Day one of the workshop was my wake-up call. Along with four fellow kayak builders, we discussed what we each wanted to build with our master kayak builder. Did I really want to build a compromise kayak, a kayak that would never be good at any one thing? No, but I could not decide what to prioritise. I was asked to think about what I actually wanted to do with my kayak above all else and most of the time. It was at this point that I realised that I was about to embark on a requirements engineering journey. I therefore decided that I should see if I could learn a few lessons for the day job as I sawed and drilled my way through the next couple of weeks. To cut a long story short, I decided that I would build myself a rolling kayak. Rather than take you step-by- step through my internal requirements negotiation, and kayak design and building process, I have compiled a list of my top twenty observations from my efforts, and I draw some simple lessons for requirements and software engineering from them.
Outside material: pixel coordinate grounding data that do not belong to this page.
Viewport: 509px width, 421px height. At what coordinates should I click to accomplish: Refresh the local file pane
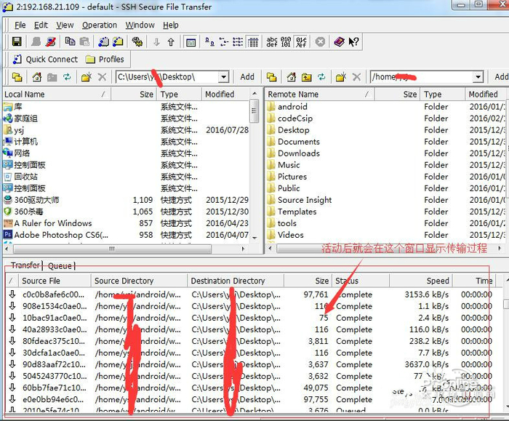(x=67, y=77)
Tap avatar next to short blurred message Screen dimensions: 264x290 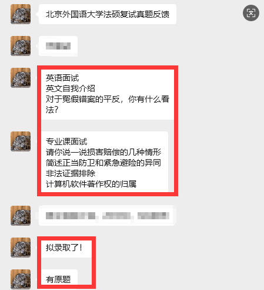coord(21,46)

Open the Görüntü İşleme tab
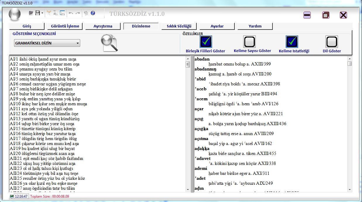pyautogui.click(x=65, y=26)
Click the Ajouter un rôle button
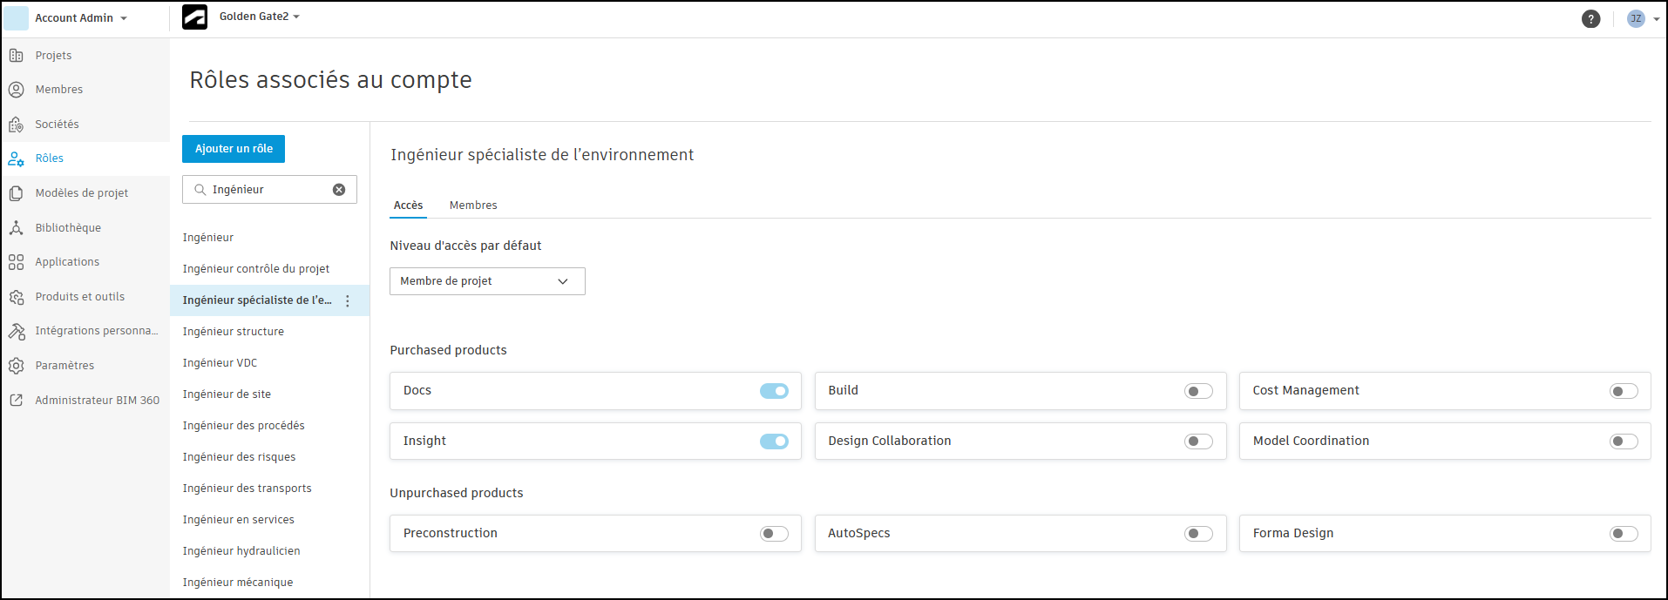 (234, 149)
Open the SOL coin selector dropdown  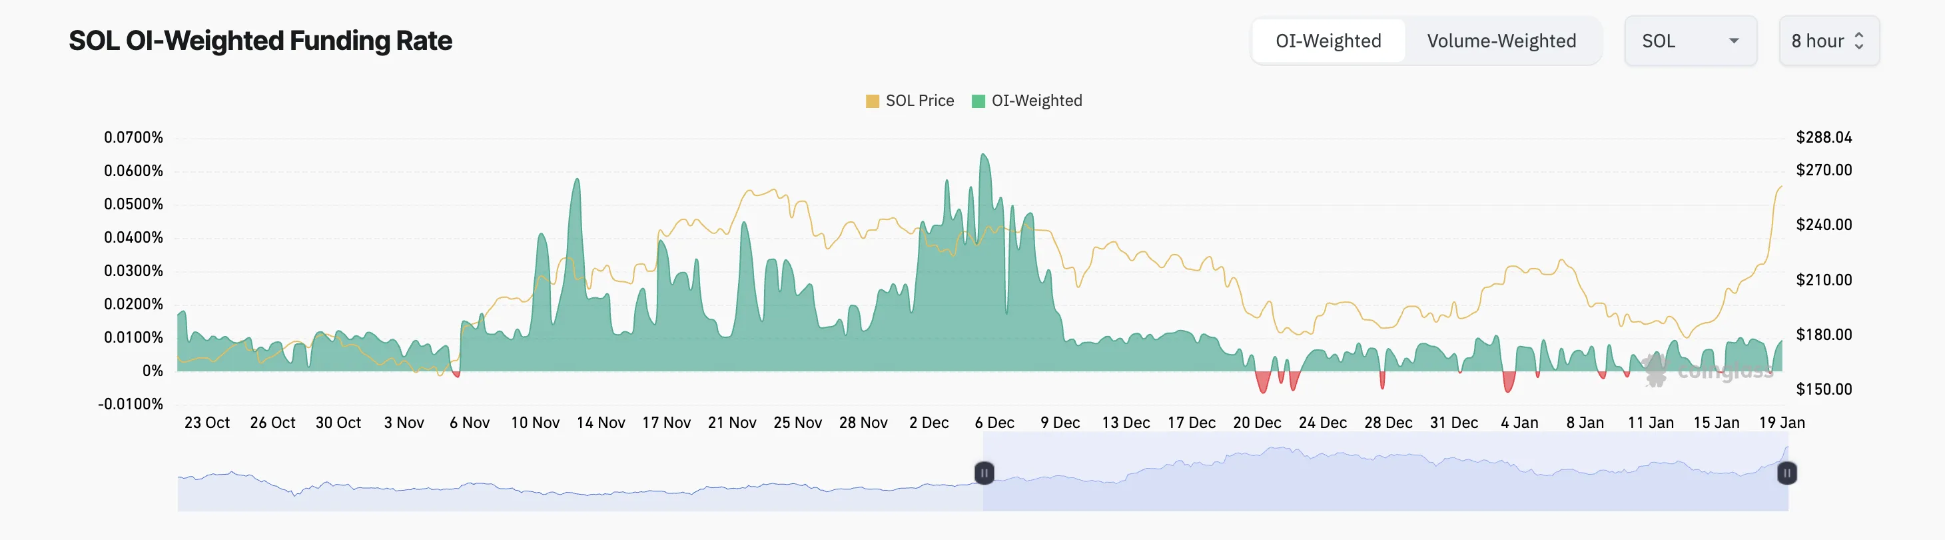1690,41
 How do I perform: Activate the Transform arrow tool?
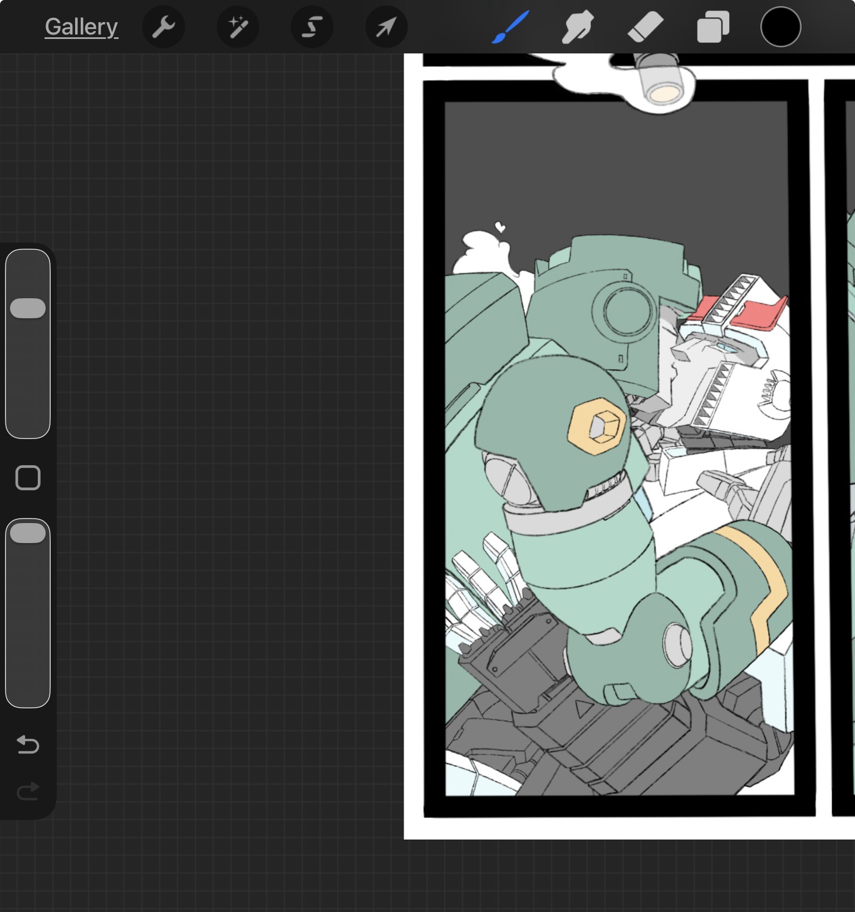click(x=386, y=27)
1. Rip a Story Stick to serve as a baseline

On day one of the workshop, we each ripped ourselves a ‘Story Stick’. A Story Stick is a long piece of off-cut wood that acts as a reference point throughout the entire kayak building process (as shown in Figure 1). It is used to record all the key measurements of an individual in one physical place, such as their wingspan (i.e., the tip of one middle finger to the other with outstretched arms) and their cubit (i.e., the tip of the elbow to the tip of the middle finger), measures that translate to important dimensions of the kayak so that it is custom built to fit. You start with the Story Stick measures that you design to and then, so long as you comply with these key dimensions, you can make ongoing design decisions every step of the way. In fact, it is somewhat possible to shape the characteristics and behaviour of the kayak as far as 90% into the woodworking portion of the build, the critical point of no return being the placement of the chines².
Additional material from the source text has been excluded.